There are several limitations that must be noted. First, our three-item screen may not generalize to nonsurgical candidates or those undergoing emergent surgery and should be tested in these groups. Second, the SAGES sample is relatively homogenous with respect to racial and ethnic diversity and was highly educated with little functional impairment and no dementia. Therefore, results may not be generalizable to populations with lower educational attainment and/or preexisting mental and physical disabilities. A third limitation is that screen items were included in the reference standard delirium assessment, leading to a potential bias toward increased sensitivity. Finally, all screens were derived from secondary data analysis and further research will be needed to prospectively validate the results.
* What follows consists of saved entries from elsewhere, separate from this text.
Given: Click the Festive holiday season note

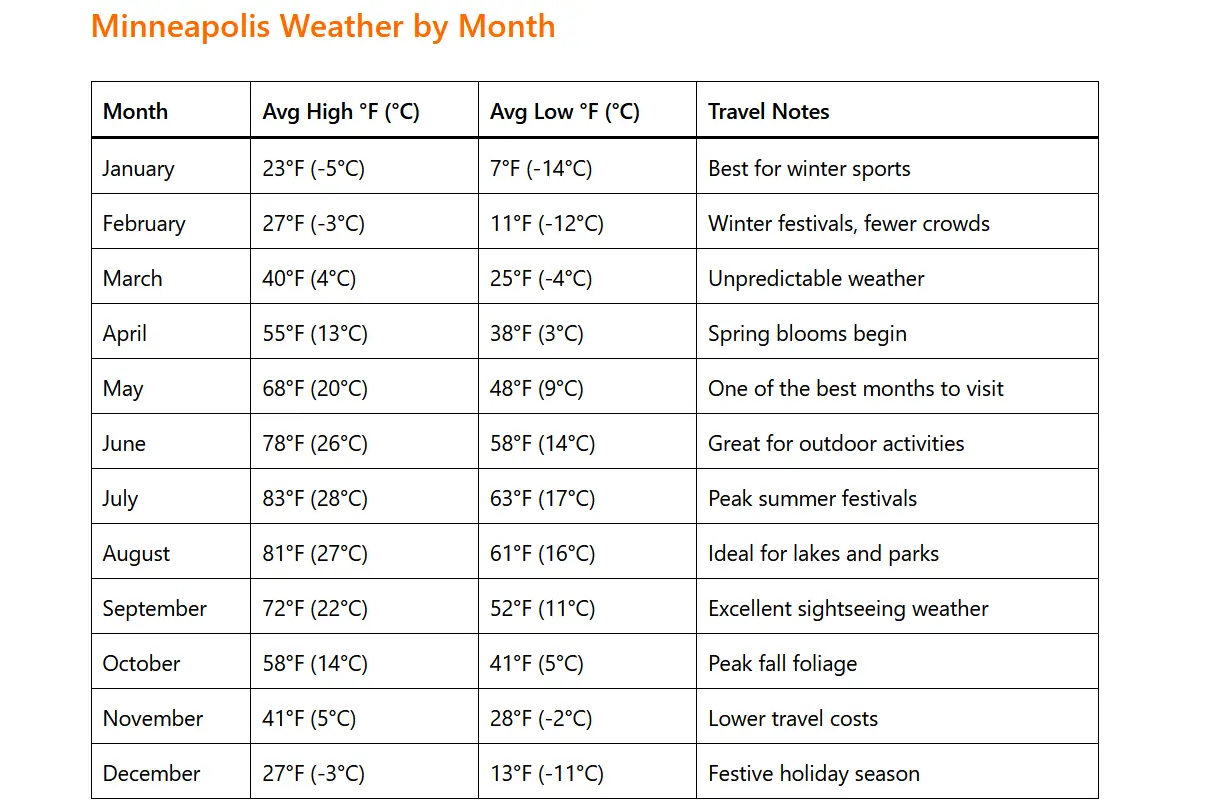Looking at the screenshot, I should point(813,774).

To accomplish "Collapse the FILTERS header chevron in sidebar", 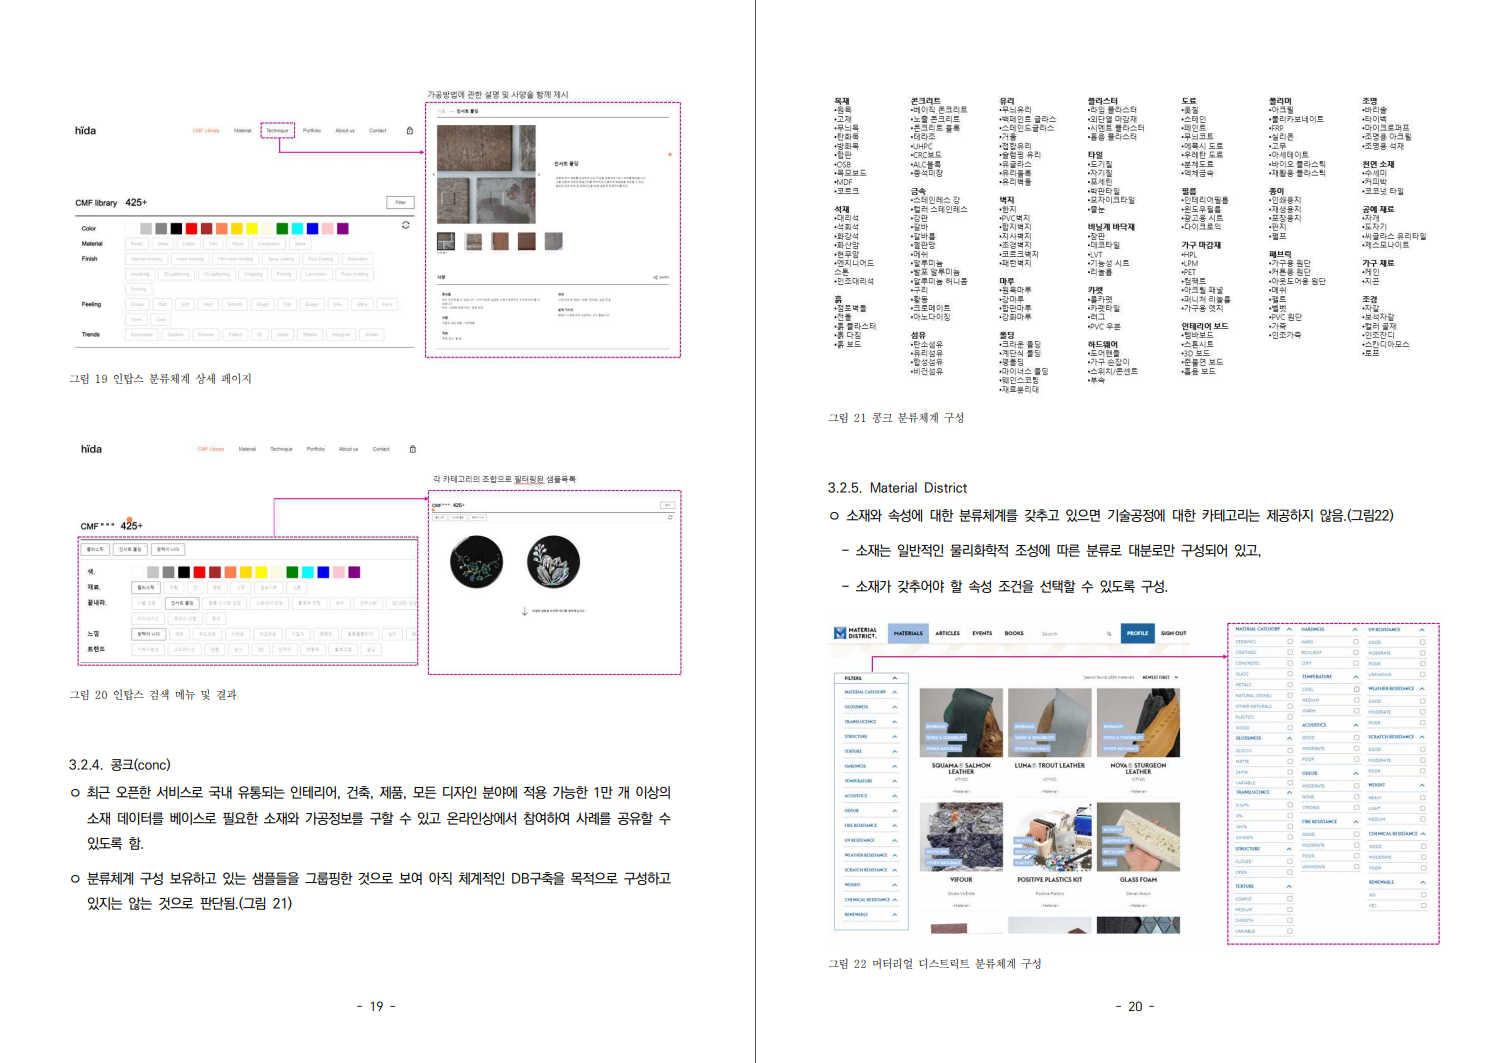I will click(x=894, y=678).
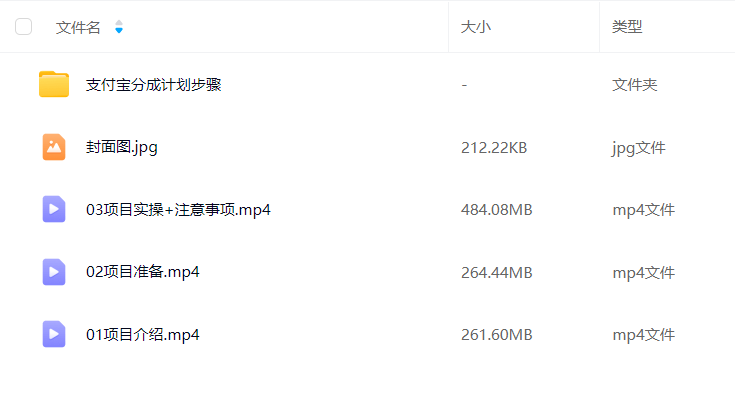
Task: Click the 大小 column header
Action: [x=476, y=27]
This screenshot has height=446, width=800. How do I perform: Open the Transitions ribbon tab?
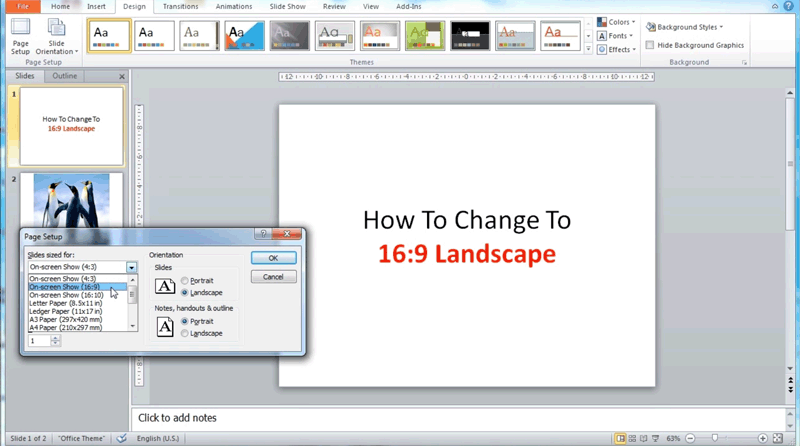pos(180,6)

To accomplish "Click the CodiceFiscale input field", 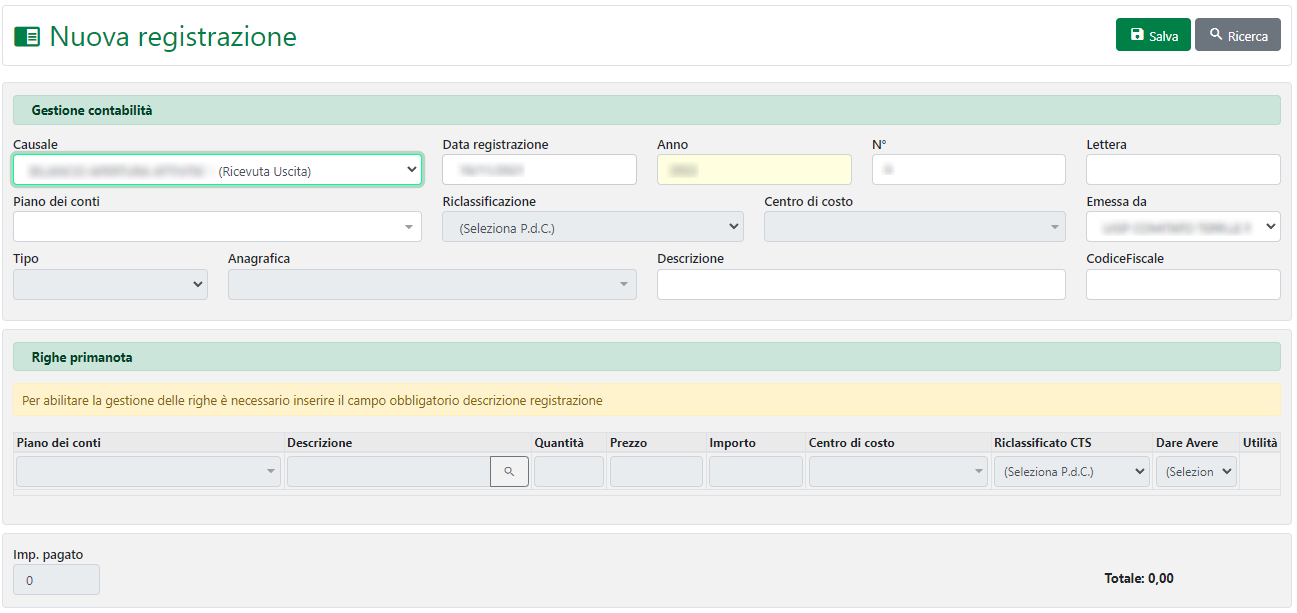I will coord(1182,285).
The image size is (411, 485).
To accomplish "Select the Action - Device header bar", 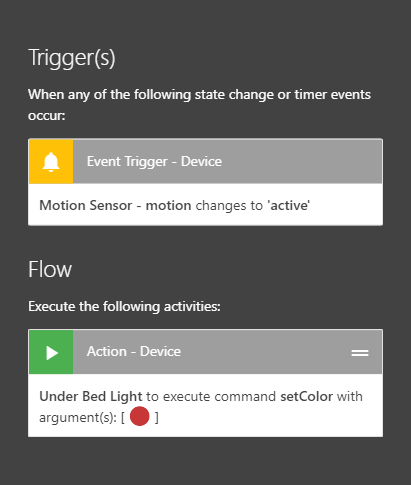I will 205,352.
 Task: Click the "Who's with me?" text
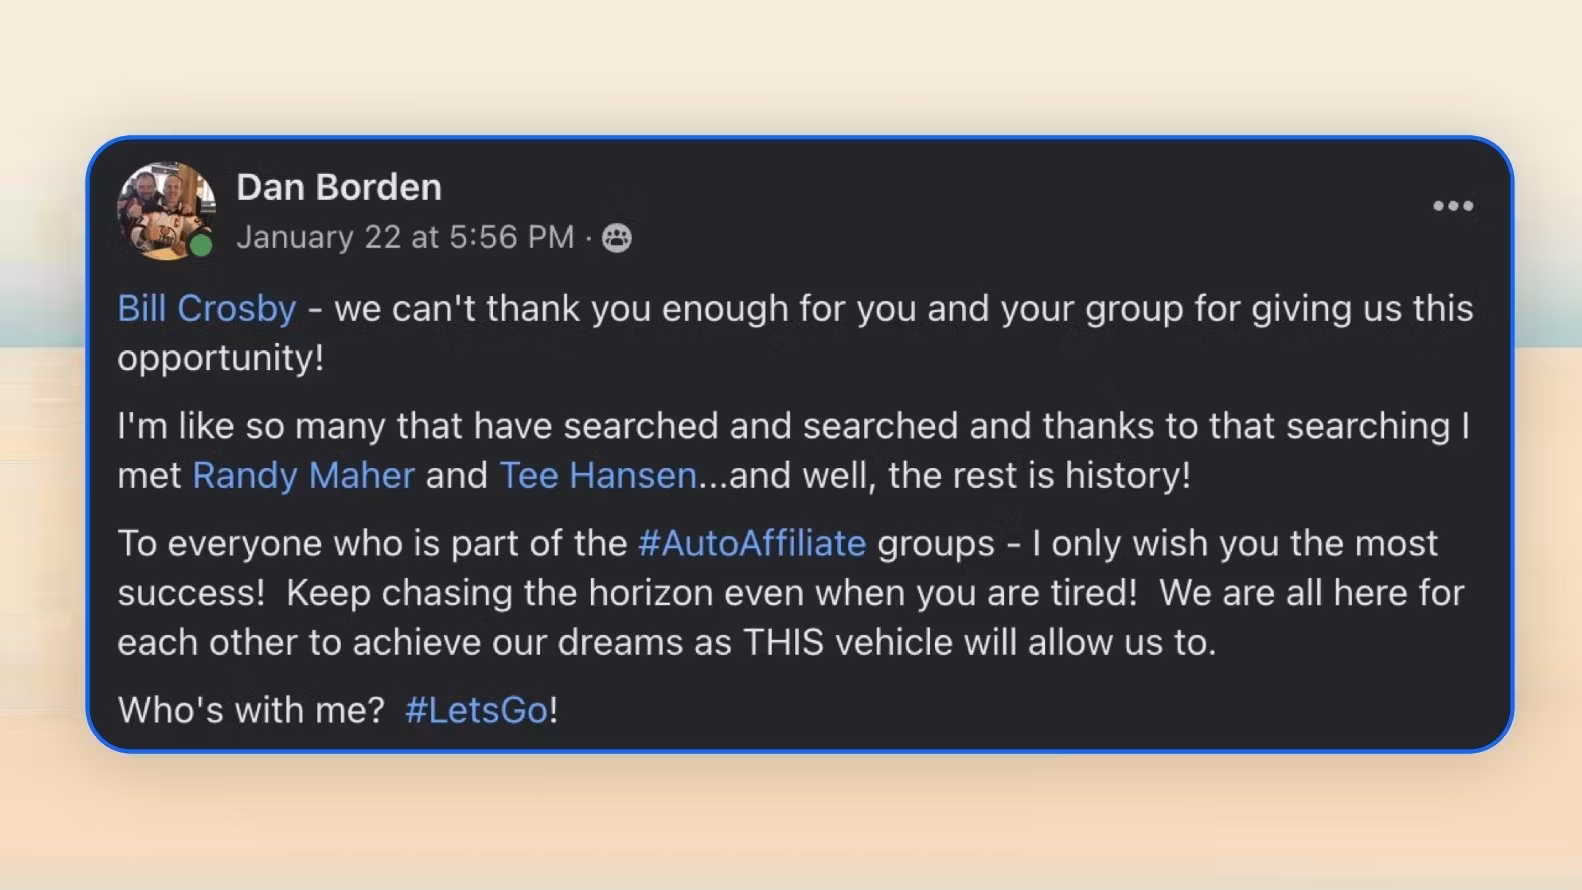(251, 710)
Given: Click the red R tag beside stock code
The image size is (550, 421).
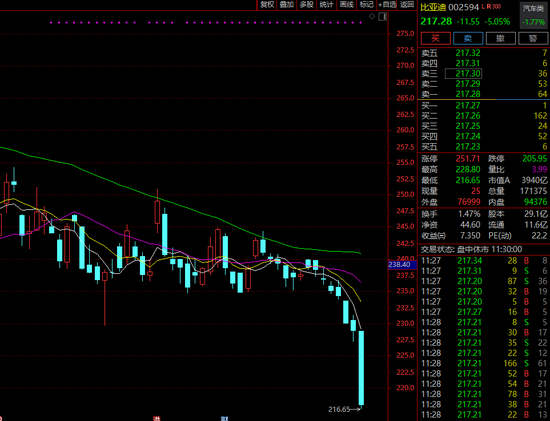Looking at the screenshot, I should pyautogui.click(x=489, y=6).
Despite these limitations, this study has several strengths including the use of a well-characterized surgical population and a rigorous approach to delirium measurement. It is one of the first studies to identify a screening tool targeted to identifying delirium in postoperative older adults.
Future research should prospectively validate our screening tool and test its implementation in a real-world clinical environment. As part of this process, clinicians should document barriers and facilitators to widespread implementation. The goal of such screens is to facilitate early identification of postoperative delirium, which will allow timely intervention to address underlying causes and prevent adverse consequences, thereby improving the outcomes of vulnerable older surgical patients.